EJERCICIO.
Responda según el texto sobre la tasa para la ciudadanía italiana:
1. ¿Qué artículo del proyecto de presupuesto establece la tasa de 600 euros?
2. ¿Cuánto pagan hoy las solicitudes familiares como "contribución unificada" por acción?
3. ¿Qué elimina la propuesta para las pensiones de los italianos residentes fuera del país?

═════ FRAGMENTO ═════

El diputado italiano Fabio Porta criticó duramente la nueva tasa de 600 euros por solicitante en los procesos de reconocimiento de la ciudadanía italiana, incluida en la propuesta de Ley de Presupuesto 2025, firmado esta semana por el presidente de Italia, Sergio Mattarella.
"Una ley de presupuesto para 2025 que sorprendente e injustificadamente se vuelve contra los italianos que viven en el extranjero", dijo en una nota a italianismo.
Porta afirmó que el impuesto es “inmoral e injusto”, penalizando a los descendientes de italianos, especialmente a aquellos provenientes de países con monedas devaluadas, como América Latina.
Advirtió que la medida podría hacer que el proceso sea inasequible para muchas familias, ya que el costo se aplicará a cada integrante de manera individual, incluso en acciones conjuntas.
Establecida por el artículo 106 del proyecto de presupuesto, la tasa de 600 euros (alrededor de 3.700 reales) aumentaría significativamente el costo de las solicitudes familiares, que hoy pagan una sola “contribución unificada” (545 euros) por acción.
Porta ve la tarifa como una forma de desalentar las solicitudes de ciudadanía para los descendientes italianos con menos recursos, enfatizando que la ciudadanía italiana "no debe ser tratada como un privilegio económico".
Además de esta tasa, la propuesta de Ley de Presupuestos incluye otras medidas que, según Porta, perjudican a la comunidad italiana en el extranjero.
La propuesta elimina el ajuste automático al coste de vida de las pensiones de los italianos residentes fuera del país, impactando a los jubilados que pierden poder adquisitivo debido a la inflación.
Otro punto es el recorte de la ayuda por desempleo para los trabajadores que regresan a Italia, un derecho que históricamente beneficiaba a los italianos en situaciones vulnerables tras estancias en el extranjero.

═════ DATOS REGISTRADOS ═════

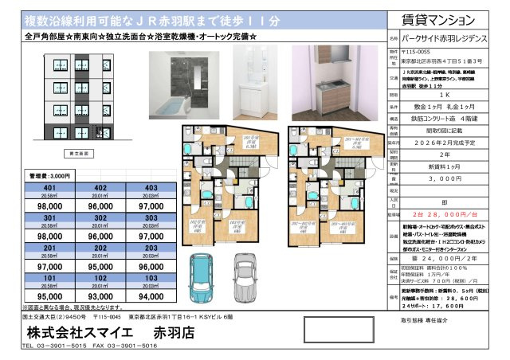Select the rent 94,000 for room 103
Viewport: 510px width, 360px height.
pyautogui.click(x=151, y=294)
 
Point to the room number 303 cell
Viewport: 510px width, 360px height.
pyautogui.click(x=151, y=219)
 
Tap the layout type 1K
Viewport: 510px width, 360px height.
pyautogui.click(x=445, y=94)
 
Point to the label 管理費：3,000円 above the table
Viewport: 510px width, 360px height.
pyautogui.click(x=50, y=174)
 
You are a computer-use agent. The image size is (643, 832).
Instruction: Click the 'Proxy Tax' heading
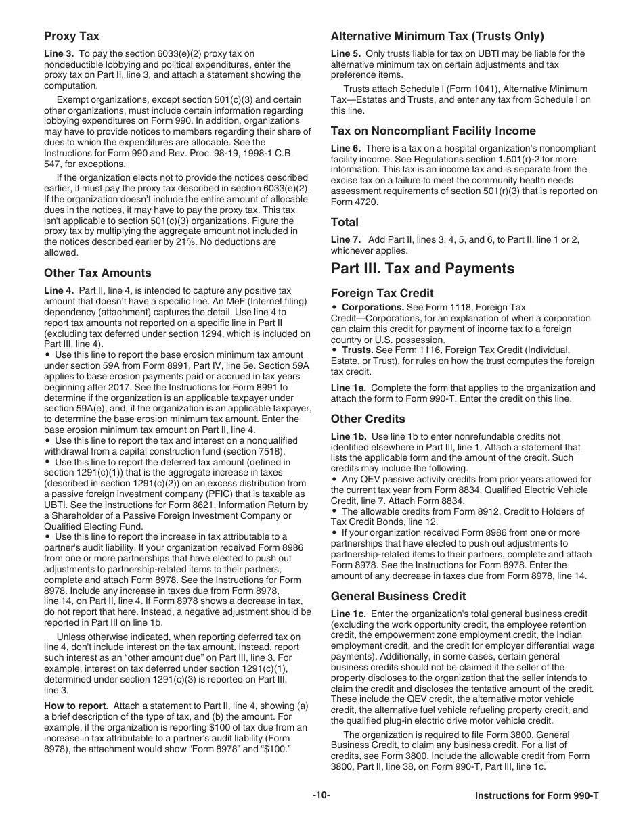click(71, 37)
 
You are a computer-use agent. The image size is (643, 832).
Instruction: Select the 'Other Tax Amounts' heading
click(97, 273)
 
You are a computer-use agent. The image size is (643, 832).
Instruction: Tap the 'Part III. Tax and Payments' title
click(422, 269)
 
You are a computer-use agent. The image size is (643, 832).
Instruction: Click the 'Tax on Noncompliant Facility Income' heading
click(433, 131)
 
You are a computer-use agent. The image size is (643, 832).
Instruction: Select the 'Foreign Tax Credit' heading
click(382, 294)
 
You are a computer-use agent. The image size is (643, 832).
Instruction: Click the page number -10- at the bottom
click(322, 795)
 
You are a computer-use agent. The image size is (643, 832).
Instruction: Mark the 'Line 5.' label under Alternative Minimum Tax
click(347, 54)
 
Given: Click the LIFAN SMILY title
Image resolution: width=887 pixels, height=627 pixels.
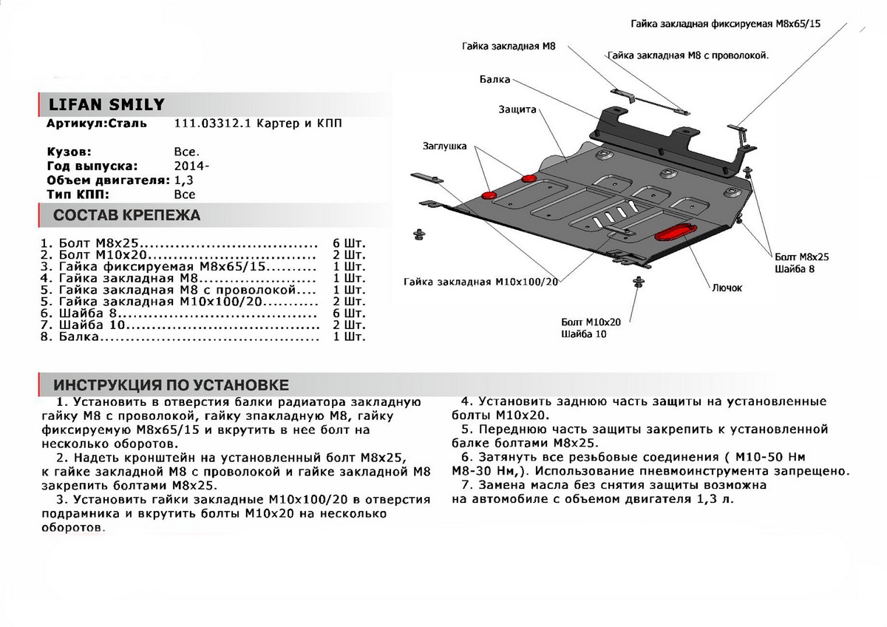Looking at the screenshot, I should coord(106,104).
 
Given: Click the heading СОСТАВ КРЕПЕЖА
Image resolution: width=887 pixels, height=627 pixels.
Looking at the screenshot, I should coord(127,217).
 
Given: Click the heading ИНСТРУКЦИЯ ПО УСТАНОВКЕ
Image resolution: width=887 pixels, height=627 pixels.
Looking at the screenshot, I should coord(171,385).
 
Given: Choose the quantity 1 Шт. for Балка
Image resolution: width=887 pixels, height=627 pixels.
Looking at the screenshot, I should coord(350,337).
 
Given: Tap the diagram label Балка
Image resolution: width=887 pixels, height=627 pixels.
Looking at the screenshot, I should coord(494,78).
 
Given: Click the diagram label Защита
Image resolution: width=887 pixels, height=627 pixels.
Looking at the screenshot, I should coord(517,109).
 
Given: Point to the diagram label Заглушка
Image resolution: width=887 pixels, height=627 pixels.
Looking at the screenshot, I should coord(444,146).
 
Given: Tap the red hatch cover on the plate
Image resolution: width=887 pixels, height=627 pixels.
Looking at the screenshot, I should coord(676,231).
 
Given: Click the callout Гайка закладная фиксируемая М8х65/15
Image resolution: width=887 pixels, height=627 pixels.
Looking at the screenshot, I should coord(727,24).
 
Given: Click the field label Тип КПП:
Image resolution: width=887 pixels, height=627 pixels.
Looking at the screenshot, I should coord(78,194).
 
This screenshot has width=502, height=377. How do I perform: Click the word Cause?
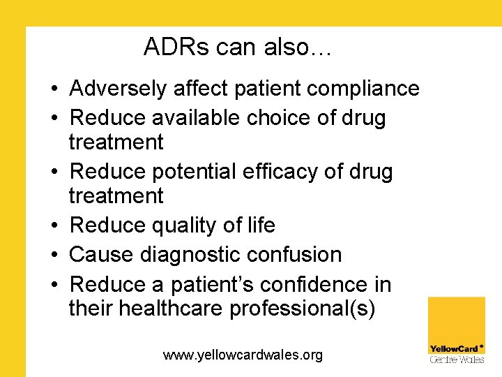(100, 255)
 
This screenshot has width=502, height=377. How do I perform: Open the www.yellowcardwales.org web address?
(243, 355)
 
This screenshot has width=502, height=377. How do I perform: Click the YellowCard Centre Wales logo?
(457, 330)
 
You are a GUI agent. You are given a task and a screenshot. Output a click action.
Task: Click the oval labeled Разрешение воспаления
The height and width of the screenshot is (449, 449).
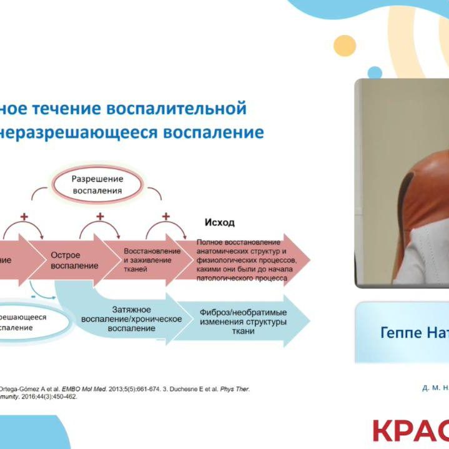coord(97,184)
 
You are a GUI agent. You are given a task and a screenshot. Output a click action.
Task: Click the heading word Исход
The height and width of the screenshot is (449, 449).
coord(220,223)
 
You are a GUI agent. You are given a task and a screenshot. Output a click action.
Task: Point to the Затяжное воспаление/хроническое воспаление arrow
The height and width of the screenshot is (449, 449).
coord(131,318)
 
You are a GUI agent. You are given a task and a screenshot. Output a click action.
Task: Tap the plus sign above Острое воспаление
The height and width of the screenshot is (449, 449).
coord(25,217)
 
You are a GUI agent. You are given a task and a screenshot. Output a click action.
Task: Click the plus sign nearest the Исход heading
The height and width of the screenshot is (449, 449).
coord(166,217)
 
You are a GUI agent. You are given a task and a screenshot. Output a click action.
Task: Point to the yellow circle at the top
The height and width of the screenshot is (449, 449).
coord(345,46)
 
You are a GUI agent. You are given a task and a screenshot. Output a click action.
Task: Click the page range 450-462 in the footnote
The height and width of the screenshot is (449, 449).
coord(62,397)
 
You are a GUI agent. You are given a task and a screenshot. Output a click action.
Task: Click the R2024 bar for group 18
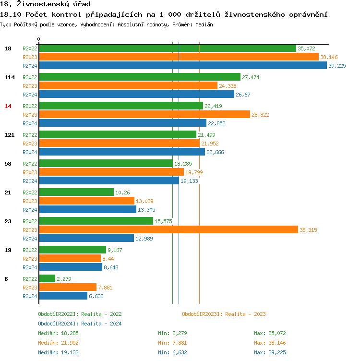[x=182, y=66]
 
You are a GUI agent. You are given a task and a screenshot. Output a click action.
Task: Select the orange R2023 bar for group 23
[x=168, y=230]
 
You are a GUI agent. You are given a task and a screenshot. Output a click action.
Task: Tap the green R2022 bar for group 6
[x=47, y=279]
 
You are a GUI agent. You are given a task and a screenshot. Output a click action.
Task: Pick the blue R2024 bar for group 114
[x=136, y=95]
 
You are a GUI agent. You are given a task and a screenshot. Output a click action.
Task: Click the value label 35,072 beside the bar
[x=307, y=48]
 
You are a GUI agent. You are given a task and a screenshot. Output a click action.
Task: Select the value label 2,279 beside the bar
[x=64, y=279]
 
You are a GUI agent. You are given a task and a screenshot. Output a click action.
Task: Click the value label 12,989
[x=145, y=239]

═════

RESPUESTA.
1. El artículo 106.
2. 545 euros.
3. El ajuste automático al coste de vida.